GPs to move ‘as close to salaried as possible’ under radical plan to reduce workload in Scotland
Exclusive GPs will give up employing practice staff and potentially have contractual limits set on their workload under proposals being looked at by Scottish ministers.
The proposals will see GPs share responsibility for care with a wider ‘primary care team’, in a move that will see the profession move ‘as far towards salaried model as possible without losing independent status’ by 2017.
Under the plans – currently being developed by Scottish GPC and discussed with ministers – GPs will be contracted as independent ‘expert generalist medical advisors’, potentially with limits placed on their workload and their gatekeeper role shared among other professionals.
GPs will only be responsible for the direct care they provide under the plans and would no longer employ practice staff, with practice pharmacists and nursing teams directly employed by health and social care boards to carry out health checks, QOF work and prescribing.
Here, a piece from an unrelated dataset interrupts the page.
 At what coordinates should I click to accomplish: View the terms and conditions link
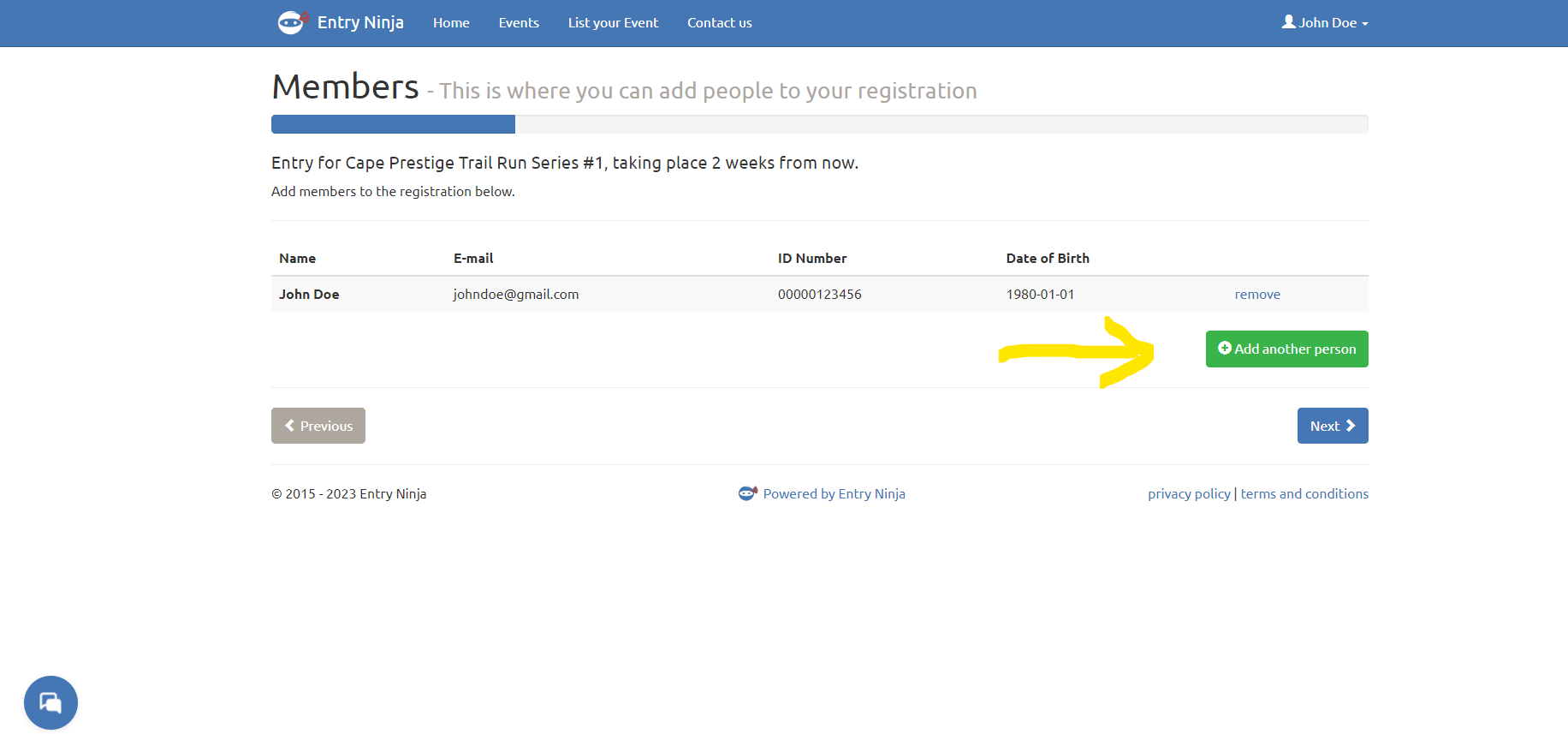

The plans will be officially presented to GP leaders at the LMCs Conference in London later this week and they have already received backing from the Scottish health minister Shona Robison.
She told delegates at Pulse Live in Edinburgh today the ideas were ‘compelling’.
GPs in Scotland have a three-year pause in contract changes until 2017 in order to agree a completely new GP contract
Speaking at Pulse Live, Scottish GPC chair Dr Alan McDevitt said the current independent contractor status model was too risky and putting off potential new GPs. He said the new proposals could ‘engender hope’ and ‘encourage more GPs into the profession’.
Dr McDevitt explained: ‘We are arguing for a physican-led primary healthcare team – it doesn’t mean you’re the boss because you don’t employ the team but you should be leading how to achieve the outcomes, providing expert medical support to those team members.’
He said the contract with the local health organisation would ‘still be based on practices and practice lists’ as this allowed ‘the personal, relationship-based care fundamental to the future – that’s how we manage risks in the community, that’s how we have joint, shared decision making with patients’.
But he said this would mean ‘the community gets a share of the GPs’ time’ and that GPs will only have responsibility for the care they directly provide.
He warned that if negotiators failed to secure a more attractive independent contract for GPs they would end up with a fully salaried model, but that the aim was to ‘try to keep the best of the independent contractor status at the same time as getting rid of the worst of it’.
Ms Robison said the new GP contract from 2017 was a ‘big opportunity’ to change general practice.
She said: ‘We have had this discussion… about moving away from the kind of gatekeeper role of general practice to a model of primary care being a wider health team, with GPs being the clinical experts.
‘That’s something that I know the BMA and the RCGP have said is a more sustainable model.’
She added: ‘But the GP would provides the clinical expert advice to that primary care team - that is quite a different model to what we have at the moment - but the RCGP and the BMA are saying this is a good model to work towards.’